======== Supplied information
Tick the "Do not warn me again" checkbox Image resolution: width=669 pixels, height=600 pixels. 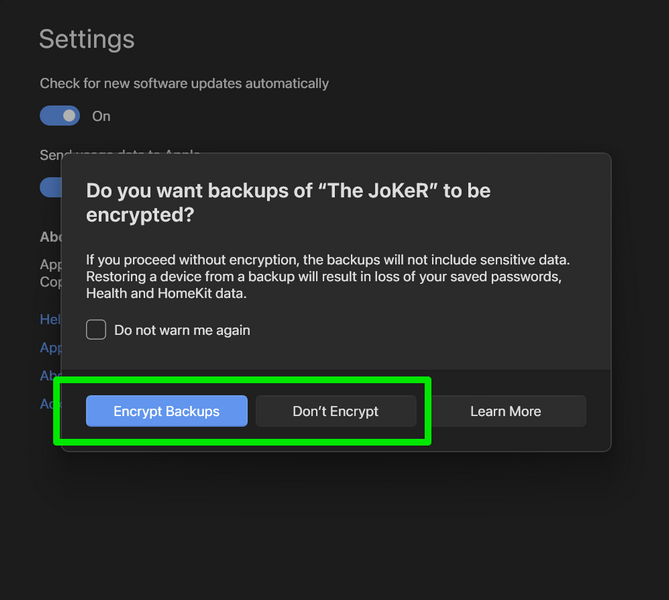pyautogui.click(x=96, y=330)
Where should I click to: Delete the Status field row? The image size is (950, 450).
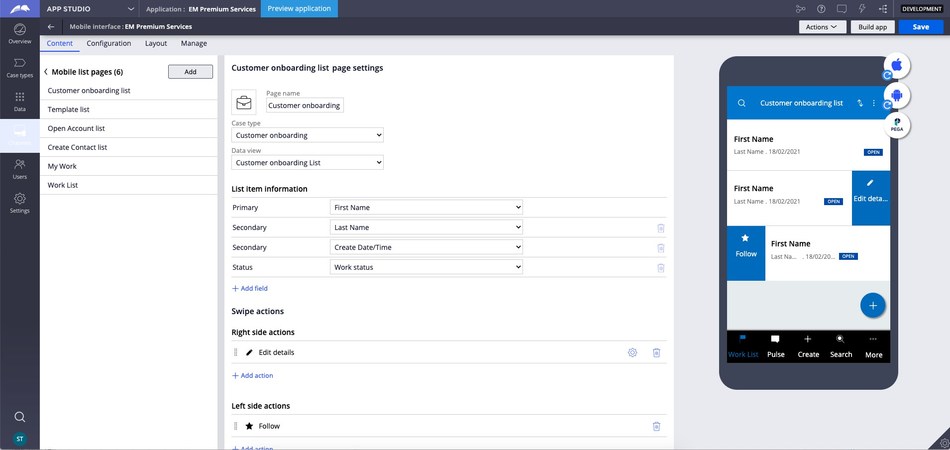[x=660, y=268]
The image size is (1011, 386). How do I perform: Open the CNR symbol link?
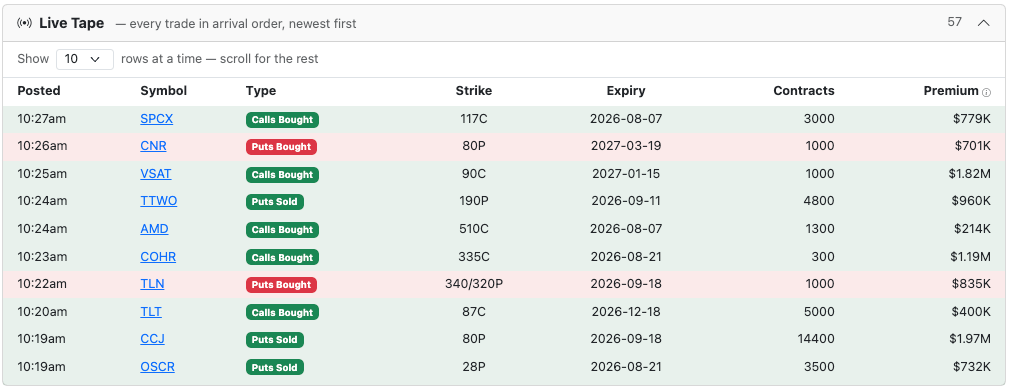(153, 146)
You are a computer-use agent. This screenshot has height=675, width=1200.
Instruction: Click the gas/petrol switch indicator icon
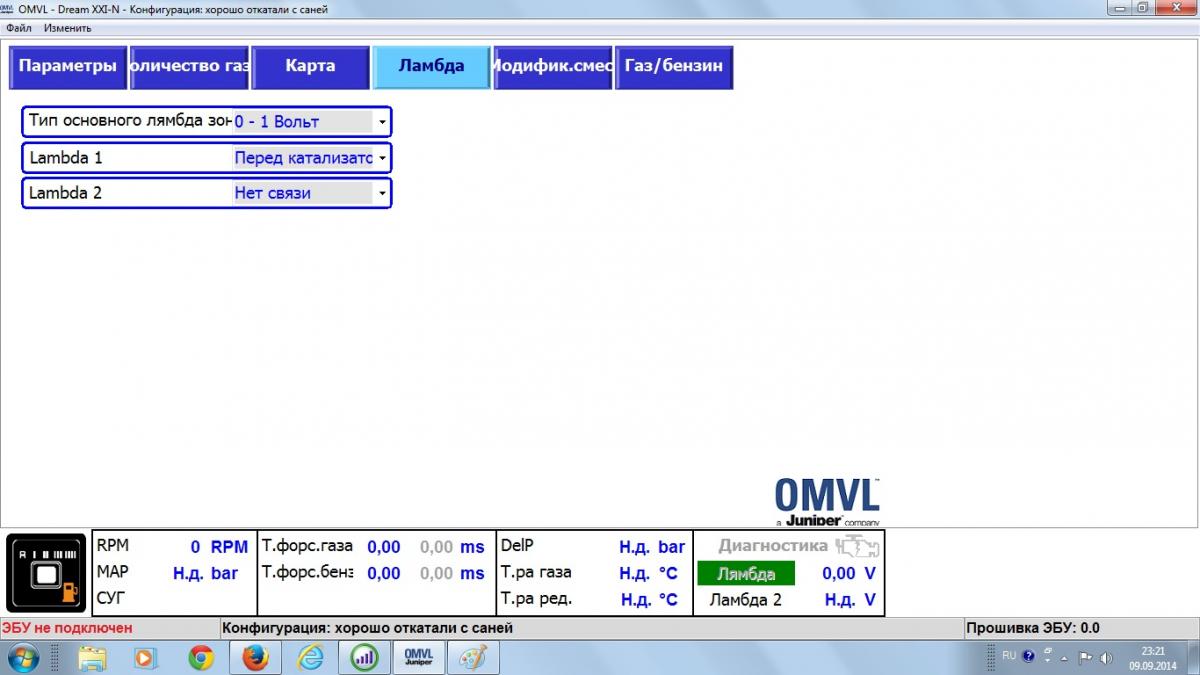[47, 573]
================
> [Requirement] Could you set down nothing but the lines from the one containing "Instruction: Click the" through the last line of the records above, both ends included, exactly as given and free of pictures?

> [Written answer]
Instruction: Click the gas/petrol switch indicator icon
[47, 573]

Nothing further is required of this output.